Data analytic insights can also help cities determine better ways to reduce carbon emissions, such as assisting the development of clean transportation by plotting the requirements for charging stations along routes for electric buses, taxis, and private cars. These insights can also help connect, monitor and manage microgrids of renewable energy, such as rooftop solar installations or backyard windmills.

Of course, smart grid data insights can help the citizenry and businesses reduce costs and conserve energy. With smart grid data, utility customers can have more transparency into their energy consumption and how it fits into broader patterns in their community to better understand billing rates. Much like the dashboard on hybrid and electric cars, customers can be immediately apprised if they are wasting energy, or switch to their own renewable energy power and carefully monitor the mix of self-produced and grid energy.

In a storm or other weather-related event, a smart grid steeped in real-time data analytics can respond more quickly to utility customer issues, oftentimes remotely. And as residents and businesses continue connecting appliances and other powered equipment, devices will be able to automatically respond to grid conditions and consumers can control when and how devices are using energy.

The possibilities are endless when data analytics capabilities reach deep into energy infrastructure. Utilities will be better for its customers a better overview of energy use in commercial buildings, manufacturing plants and within the home.

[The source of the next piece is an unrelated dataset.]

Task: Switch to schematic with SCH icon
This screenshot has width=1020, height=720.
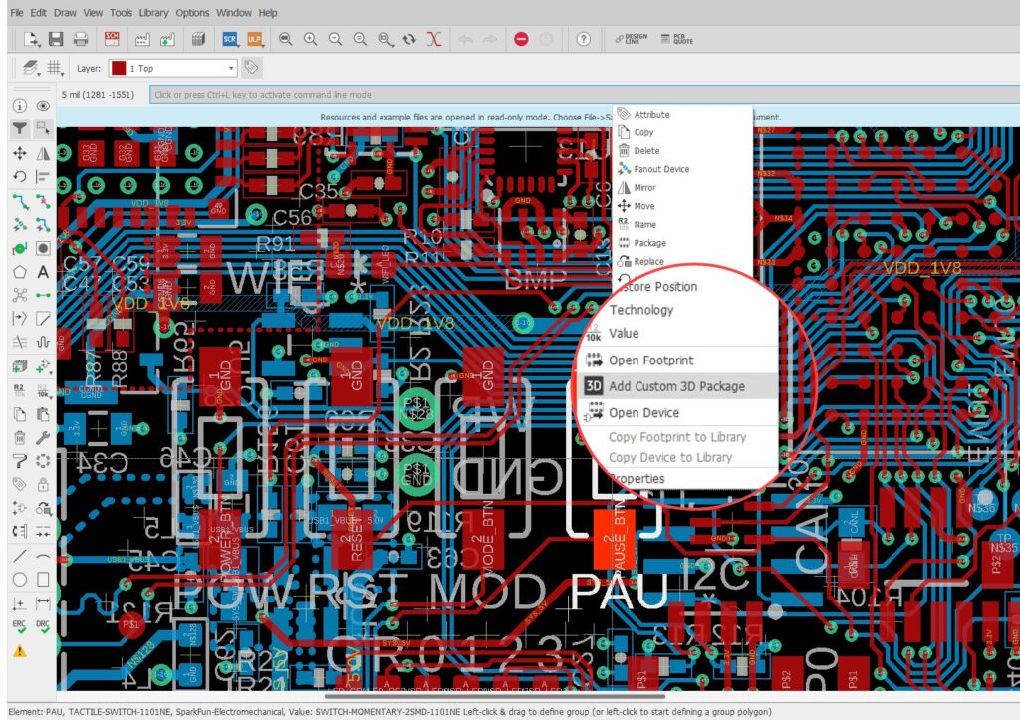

Utilities will also be able to apply data analytics to microgrids on factory sites, for instance, to help larger commercial installations gain the best advantage from on-site renewable energy resources. Analytics will also come into play as energy technologies come online to maintain a steady power flow 24 hours a day, 7 days a week.

What is becoming clear is that energy data is becoming nearly as significant as the energy source itself in keeping cities, residents and businesses running smoothly now and into the future. Driven by optimization and customer engagement improvements, the current global smart grid data analytics market is projected to grow from $1.3 billion today to $4.8 billion by 2022, with a compound annual growth rate of 16 percent.